Анатолий Ананьев:
Правды приблизительной не бывает
Наш разговор с писателем Анатолием Ананьевым начался сразу после его творческого вечера в телестудии Останкино. Софиты и юпитеры уже были погашены. Участники встречи с писателем из-за позднего времени спешили домой, и только самые преданные почитатели его таланта стайкой окружили стол, за которым он давал автографы на своих книгах, а то и просто на номерах журнала «Октябрь», главным редактором которого является, — на номерах с только что опубликованным романом Василия Гроссмана «Жизнь и судьба».
Анатолий Ананьев известен не только как автор многих ярких произведений, но и как редактор, общественный деятель, человек с обостренным чувством социальности. Его роман «Годы без войны» — о современности, в которой так или иначе слышны отголоски войны, — стал, можно сказать, одним из первых литературных сигналов о неблагополучных тенденциях в нашем обществе, приведших к застойным явлениям. И вот на рабочем столе писателя новый роман «Скрижали и колокола». Эта книга, по словам самого автора, о том, что у каждого народа есть свои старинные заповеди жизни — как бы скрижали, хранители народного опыта. Колокола звонят сегодня, зовут нас прочесть забытые скрижали.
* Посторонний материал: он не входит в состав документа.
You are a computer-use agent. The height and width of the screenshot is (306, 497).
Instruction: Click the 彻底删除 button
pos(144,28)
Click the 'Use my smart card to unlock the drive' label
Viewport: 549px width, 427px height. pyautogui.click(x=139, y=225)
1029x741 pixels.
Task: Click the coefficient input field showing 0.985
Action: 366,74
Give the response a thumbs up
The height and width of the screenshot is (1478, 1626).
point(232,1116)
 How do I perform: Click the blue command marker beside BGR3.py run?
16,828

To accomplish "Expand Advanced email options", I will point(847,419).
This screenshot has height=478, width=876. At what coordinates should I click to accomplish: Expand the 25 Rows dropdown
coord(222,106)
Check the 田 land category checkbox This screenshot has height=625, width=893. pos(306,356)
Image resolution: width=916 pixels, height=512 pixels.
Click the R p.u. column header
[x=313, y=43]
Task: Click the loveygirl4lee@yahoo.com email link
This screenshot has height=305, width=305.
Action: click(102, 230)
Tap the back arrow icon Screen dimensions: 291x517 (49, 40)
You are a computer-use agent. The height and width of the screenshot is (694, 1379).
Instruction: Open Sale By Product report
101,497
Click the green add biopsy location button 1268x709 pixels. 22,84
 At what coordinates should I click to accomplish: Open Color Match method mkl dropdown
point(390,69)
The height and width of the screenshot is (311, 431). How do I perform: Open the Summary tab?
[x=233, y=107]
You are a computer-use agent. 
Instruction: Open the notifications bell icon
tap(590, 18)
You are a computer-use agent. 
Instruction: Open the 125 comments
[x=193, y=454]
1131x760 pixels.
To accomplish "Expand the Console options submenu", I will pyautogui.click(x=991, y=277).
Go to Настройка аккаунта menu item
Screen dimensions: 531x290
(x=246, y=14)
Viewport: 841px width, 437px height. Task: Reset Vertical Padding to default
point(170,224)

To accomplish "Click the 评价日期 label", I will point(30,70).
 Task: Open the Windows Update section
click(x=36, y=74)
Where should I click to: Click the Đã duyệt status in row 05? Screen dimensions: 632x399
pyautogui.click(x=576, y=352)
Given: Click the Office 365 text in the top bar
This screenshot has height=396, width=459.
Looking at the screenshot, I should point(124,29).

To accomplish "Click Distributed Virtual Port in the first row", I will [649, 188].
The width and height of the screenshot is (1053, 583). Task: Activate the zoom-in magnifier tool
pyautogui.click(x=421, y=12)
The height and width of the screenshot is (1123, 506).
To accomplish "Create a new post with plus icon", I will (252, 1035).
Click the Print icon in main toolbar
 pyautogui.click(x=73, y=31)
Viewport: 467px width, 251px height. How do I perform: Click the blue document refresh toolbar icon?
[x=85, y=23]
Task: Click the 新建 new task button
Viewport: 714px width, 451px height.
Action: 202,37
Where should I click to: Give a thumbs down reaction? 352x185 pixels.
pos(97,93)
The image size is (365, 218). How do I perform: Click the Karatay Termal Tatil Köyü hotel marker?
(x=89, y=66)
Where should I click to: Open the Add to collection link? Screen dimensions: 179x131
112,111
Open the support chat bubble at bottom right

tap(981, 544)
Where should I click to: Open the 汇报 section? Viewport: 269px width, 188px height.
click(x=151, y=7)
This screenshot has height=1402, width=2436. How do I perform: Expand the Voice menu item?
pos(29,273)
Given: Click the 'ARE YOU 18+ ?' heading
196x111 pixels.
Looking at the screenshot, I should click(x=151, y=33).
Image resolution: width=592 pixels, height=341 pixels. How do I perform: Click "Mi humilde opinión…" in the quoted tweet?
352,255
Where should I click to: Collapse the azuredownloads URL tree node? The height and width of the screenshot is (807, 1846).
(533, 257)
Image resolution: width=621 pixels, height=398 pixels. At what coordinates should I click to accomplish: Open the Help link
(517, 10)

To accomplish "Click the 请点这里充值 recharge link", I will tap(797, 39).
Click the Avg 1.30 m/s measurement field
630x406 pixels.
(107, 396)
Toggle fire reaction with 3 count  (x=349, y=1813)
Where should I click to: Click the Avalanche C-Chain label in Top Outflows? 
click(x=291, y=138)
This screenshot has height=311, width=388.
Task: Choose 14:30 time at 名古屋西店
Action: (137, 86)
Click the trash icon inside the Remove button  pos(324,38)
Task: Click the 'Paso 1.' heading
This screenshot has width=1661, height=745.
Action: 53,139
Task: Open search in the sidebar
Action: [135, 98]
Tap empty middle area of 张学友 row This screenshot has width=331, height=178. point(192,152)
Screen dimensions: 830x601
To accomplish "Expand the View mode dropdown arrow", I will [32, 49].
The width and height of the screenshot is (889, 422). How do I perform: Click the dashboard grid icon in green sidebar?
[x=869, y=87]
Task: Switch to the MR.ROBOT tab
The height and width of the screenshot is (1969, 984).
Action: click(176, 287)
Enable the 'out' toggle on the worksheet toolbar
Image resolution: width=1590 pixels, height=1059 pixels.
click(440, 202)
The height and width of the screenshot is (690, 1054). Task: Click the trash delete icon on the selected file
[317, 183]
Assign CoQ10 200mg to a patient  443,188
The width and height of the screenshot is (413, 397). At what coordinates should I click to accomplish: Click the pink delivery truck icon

Такой символический смысл вкладывает писатель в название своей новой книги.
Разговор продолжился уже в редакционном кабинете.
— Анатолий Андреевич, можно только позавидовать вашему быстрому и, как теперь кажется, легкому литературному становлению. Написали роман «Танки идут ромбом» и, что называется, враз стали известным, популярным прозаиком.
— Это только так кажется стороннему взгляду. На самом деле все было не так просто. У меня от такого «становления» до сих пор, как говорят, мурашки по спине бегают, хотя до писательских испытаний уже жизнь меня потерла — прошел войну. Но к тому, что со мной произошло, признаюсь, готов не был. Жил я тогда в Алма-Ате. Роман «Танки идут ромбом» в местном издательстве был принят, даже набран, а потом его вдруг пустили под нож: нашли в нем всевозможные недостатки. Я получил за него партийный выговор. Но не сдался. На следующий год отправил рукопись в Военное издательство. Там оказались люди доброжелательнее. Прочитали и сказали: роман пойдет. Правда, еще долго на меня шли, как говорится, «телеги» из Алма-Аты в Москву, в то время я уже жил в столице. Роман этот был позже переведен на тринадцать языков, пользовался, как мне казалось, популярностью. Вот как было в действительности, а вы говорите — можно позавидовать.
— Но сейчас ведь времена изменились.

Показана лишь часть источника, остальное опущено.